Il talk pubblico, organizzato dal Soroptimist Club con il contributo delle istituzioni locali e nazionali, ha avuto il grande merito di portare alla luce la rete di strumenti e figure di riferimento a disposizione delle vittime, incoraggiando a rompere il silenzio e offrendo uno spazio pubblico di riconoscimento, ascolto e dignità.
La visibilità data all’evento ha rappresentato un forte impulso alla sensibilizzazione collettiva, dimostrando che la lotta alla violenza sulle donne non è una battaglia privata, ma una responsabilità condivisa da tutta la comunità.

UN ELOGIO A MARIA LUCIA COSENTINO E AL SOROPTIMIST CLUB
L’iniziativa “La violenza sulle donne. Abbattere il muro di violenza ed omertà”, tenutasi sul lungomare di Crotone, promossa dal Soroptimist Club e in particolare dalla sua presidente Maria Lucia Cosentino, merita un elogio sincero e convinto. In un contesto allarmante, in cui la violenza sulle donne nel crotonese ha registrato un inquietante aumento del 70%, l’organizzazione di un evento pubblico di tale portata rappresenta non solo un atto di coraggio civico, ma anche un gesto profondamente politico nel senso più alto e autentico del termine: quello di prendersi cura della cosa pubblica.

Maria Lucia Cosentino, figura guida e catalizzatrice del Soroptimist crotonese, ha dimostrato una leadership illuminata e proattiva. La scelta di portare un tema così drammatico – troppo spesso relegato al privato o affidato al solo sistema giudiziario – in uno spazio aperto e simbolicamente condiviso come il lungomare cittadino si è rivelata un’intuizione vincente. Ha trasformato la città in un’agorà, restituendo al pubblico la possibilità di ascoltare, riflettere e, forse, agire. Il messaggio è stato chiaro: la violenza di genere non è questione privata, ma fatto politico, sociale e culturale che riguarda tutti.
La sua affermazione – “giornata storica per Crotone, lo Stato e le istituzioni oggi sono con la gente e per la gente a rompere il muro di omertà” – riflette una visione chiara e inclusiva, tesa a trasformare la denuncia in proposta, la paura in voce, l’isolamento in rete. Il suo invito a “fare rete”, a “dare voce al silenzio” e a “essere sentinella” riassume perfettamente l’essenza del Soroptimist: un’associazione che non si limita alla solidarietà di facciata, ma lavora per connettere energie, costruire alleanze, generare cambiamento.
Cosentino è riuscita, con intelligenza e determinazione, a mobilitare autorità civili, religiose, istituzionali e scolastiche in un’unica cornice d’impegno, restituendo al tema della violenza sulle donne la centralità che merita. Ha trasformato un evento in un messaggio collettivo: non c’è più tempo per restare in silenzio.

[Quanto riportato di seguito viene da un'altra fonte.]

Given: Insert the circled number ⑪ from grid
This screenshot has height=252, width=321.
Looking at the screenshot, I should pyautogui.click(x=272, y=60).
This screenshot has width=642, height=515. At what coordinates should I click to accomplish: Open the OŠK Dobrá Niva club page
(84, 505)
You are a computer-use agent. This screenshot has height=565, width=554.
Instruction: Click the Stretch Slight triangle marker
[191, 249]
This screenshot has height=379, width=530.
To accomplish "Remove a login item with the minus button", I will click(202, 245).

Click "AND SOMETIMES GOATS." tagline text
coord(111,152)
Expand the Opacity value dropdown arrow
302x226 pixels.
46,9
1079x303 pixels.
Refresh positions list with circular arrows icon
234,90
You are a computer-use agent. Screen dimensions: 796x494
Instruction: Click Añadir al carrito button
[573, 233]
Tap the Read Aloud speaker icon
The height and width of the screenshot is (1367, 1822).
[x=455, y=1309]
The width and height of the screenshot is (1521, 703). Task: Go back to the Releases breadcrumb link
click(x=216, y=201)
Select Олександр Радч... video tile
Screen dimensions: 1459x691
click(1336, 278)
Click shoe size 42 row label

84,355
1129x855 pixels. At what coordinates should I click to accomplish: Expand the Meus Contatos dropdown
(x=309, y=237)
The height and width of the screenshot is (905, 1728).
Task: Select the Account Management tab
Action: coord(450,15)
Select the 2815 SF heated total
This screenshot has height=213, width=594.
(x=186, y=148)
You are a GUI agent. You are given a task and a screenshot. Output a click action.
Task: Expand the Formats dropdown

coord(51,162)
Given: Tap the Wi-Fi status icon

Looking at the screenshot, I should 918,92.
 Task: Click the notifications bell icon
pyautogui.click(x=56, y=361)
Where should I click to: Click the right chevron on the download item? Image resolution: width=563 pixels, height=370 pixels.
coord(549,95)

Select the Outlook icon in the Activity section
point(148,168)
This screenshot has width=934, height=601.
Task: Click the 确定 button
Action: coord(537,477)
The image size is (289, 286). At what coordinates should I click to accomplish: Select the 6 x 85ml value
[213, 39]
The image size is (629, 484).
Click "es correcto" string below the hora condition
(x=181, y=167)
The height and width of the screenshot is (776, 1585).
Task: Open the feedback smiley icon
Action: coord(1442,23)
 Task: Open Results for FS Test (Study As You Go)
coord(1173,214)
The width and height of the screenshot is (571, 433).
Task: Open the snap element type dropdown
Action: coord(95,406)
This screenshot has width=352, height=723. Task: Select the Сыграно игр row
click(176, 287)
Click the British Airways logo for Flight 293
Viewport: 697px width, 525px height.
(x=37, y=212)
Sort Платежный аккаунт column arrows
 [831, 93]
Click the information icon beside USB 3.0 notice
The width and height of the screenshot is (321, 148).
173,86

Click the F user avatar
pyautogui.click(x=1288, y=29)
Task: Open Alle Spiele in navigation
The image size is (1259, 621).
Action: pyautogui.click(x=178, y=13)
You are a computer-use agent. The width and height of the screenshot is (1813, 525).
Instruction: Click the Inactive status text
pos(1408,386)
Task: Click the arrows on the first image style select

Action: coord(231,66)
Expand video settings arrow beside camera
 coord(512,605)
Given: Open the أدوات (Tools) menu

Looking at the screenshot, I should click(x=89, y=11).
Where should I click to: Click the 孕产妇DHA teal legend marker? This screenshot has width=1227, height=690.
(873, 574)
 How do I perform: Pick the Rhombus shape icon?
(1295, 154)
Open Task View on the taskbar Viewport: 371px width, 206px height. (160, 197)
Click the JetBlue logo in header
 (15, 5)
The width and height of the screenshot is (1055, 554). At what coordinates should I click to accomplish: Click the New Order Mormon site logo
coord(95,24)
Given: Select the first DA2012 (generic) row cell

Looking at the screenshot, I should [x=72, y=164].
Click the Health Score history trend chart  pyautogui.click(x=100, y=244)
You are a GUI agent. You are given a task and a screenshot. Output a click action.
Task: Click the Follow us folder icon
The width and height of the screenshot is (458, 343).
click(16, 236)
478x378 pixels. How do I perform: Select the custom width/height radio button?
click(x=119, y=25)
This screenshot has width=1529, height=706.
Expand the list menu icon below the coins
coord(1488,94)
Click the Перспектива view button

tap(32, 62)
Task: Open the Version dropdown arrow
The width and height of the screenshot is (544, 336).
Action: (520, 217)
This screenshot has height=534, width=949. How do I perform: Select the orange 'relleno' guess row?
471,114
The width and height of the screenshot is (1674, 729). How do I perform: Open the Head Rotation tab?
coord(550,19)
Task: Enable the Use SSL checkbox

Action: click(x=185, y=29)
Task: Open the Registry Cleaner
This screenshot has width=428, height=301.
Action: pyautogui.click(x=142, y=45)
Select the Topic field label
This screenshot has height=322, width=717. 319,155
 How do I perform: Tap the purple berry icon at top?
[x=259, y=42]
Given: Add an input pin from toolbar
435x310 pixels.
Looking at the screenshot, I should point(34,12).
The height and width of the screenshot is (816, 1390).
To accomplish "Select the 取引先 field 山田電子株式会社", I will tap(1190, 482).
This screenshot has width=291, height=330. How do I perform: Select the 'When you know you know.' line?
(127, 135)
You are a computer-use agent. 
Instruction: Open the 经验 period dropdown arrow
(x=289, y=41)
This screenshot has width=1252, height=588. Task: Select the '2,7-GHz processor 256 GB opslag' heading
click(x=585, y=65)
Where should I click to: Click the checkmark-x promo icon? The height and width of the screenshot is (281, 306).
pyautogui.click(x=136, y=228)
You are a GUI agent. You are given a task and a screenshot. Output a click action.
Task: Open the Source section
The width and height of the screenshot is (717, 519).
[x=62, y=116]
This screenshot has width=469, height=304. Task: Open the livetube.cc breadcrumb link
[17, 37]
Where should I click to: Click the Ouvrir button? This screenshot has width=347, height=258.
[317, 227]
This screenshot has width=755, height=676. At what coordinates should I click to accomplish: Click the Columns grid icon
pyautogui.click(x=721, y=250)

UN’ANALISI COSTRUTTIVA SULL’INIZIATIVA: “IL TALKSHOW SUL LUNGOMARE”
Pur riconoscendo la forza simbolica e sociale dell’iniziativa, è doveroso sottoporre l’evento a un’analisi critica costruttiva, necessaria per comprenderne i limiti e le potenzialità future.
La formula scelta – un talkshow all’aperto – ha senz’altro favorito la partecipazione e la visibilità, ma ha anche esposto l’iniziativa al rischio di una certa frammentazione narrativa. L’alternarsi di numerosi interventi istituzionali ha lasciato poco spazio all’interazione reale con il pubblico, trasformando la piazza più in una platea che in un laboratorio di confronto. Il rischio è quello di replicare il format del convegno da palcoscenico, che emoziona ma non sempre struttura. La domanda centrale – “Ci sono più donne disposte a denunciare o il fenomeno sta crescendo?” – è rimasta senza una risposta operativa o supportata da dati locali, lasciando nell’aria più un allarme che un’analisi.
Un altro aspetto critico riguarda l’enfasi quasi esclusiva sull’educazione, ribadita in più interventi da esponenti religiosi e politici. Se da un lato è vero – come ha osservato l’arcivescovo Torriani – che “la violenza nasce da un cuore educato male”, è altrettanto vero che un cuore violento va fermato prima che agisca, con strumenti immediati, efficaci e accessibili. L’educazione è la base, ma non può sostituire politiche pubbliche strutturate, risorse per i centri antiviolenza, formazione specifica per le forze dell’ordine, e soprattutto procedure snelle e chiare per chi vuole denunciare.

Il procuratore Domenico Guarascio ha toccato uno dei nodi più gravi: la lentezza e l’inefficacia dei procedimenti penali, la “pochezza di parole” nei verbali, la mancanza di strumenti culturali e procedurali adeguati a gestire le complessità emotive delle denunce. Un allarme importante, che andrebbe seguito da azioni concrete, audit pubblici, protocolli da condividere con le vittime.
Anche gli interventi istituzionali, come quello della sottosegretaria Wanda Ferro e del questore Panvino, pur densi di buone intenzioni, non hanno chiarito in modo operativo quali strumenti sono a disposizione delle vittime e come possono essere attivati, specialmente in un territorio come il crotonese dove la diffidenza verso le istituzioni è spesso elevata. La testimonianza della lettera letta dal questore è potente, ma rimane un caso isolato, se non si accompagna a un modello replicabile, un percorso standardizzato e garantito per tutte.
Infine, l’auspicio dell’arcivescovo di “intercettare il vento come le pale eoliche” è una metafora poetica e ispirante, ma la produzione di “energia sociale” richiede più che vento: servono strutture, pianificazione, continuità. Occorrono centri antiviolenza stabili, protocolli d’emergenza, presìdi psicologici e legali, educazione affettiva nelle scuole, e soprattutto una rete interistituzionale che non si limiti a una foto di gruppo ma lavori ogni giorno, in silenzio, nel concreto.

DA UN GIORNO SIMBOLICO A UN PROCESSO PERMANENTE
L’iniziativa del Soroptimist, guidata con intelligenza e coraggio da Maria Lucia Cosentino, ha avuto il merito di aprire una breccia nel muro dell’omertà e dell’indifferenza. Ma affinché questa crepa diventi varco, la sensibilizzazione deve evolvere in strategia, la partecipazione in responsabilità, l’evento in processo permanente.
Se davvero vogliamo “invertire il senso di marcia”, come ha auspicato il questore Panvino, allora è tempo di passare dai microfoni ai meccanismi, dai buoni propositi ai piani integrati. Solo così potremo dire, con onestà, che la Calabria – e Crotone in particolare – sta finalmente alzando la testa.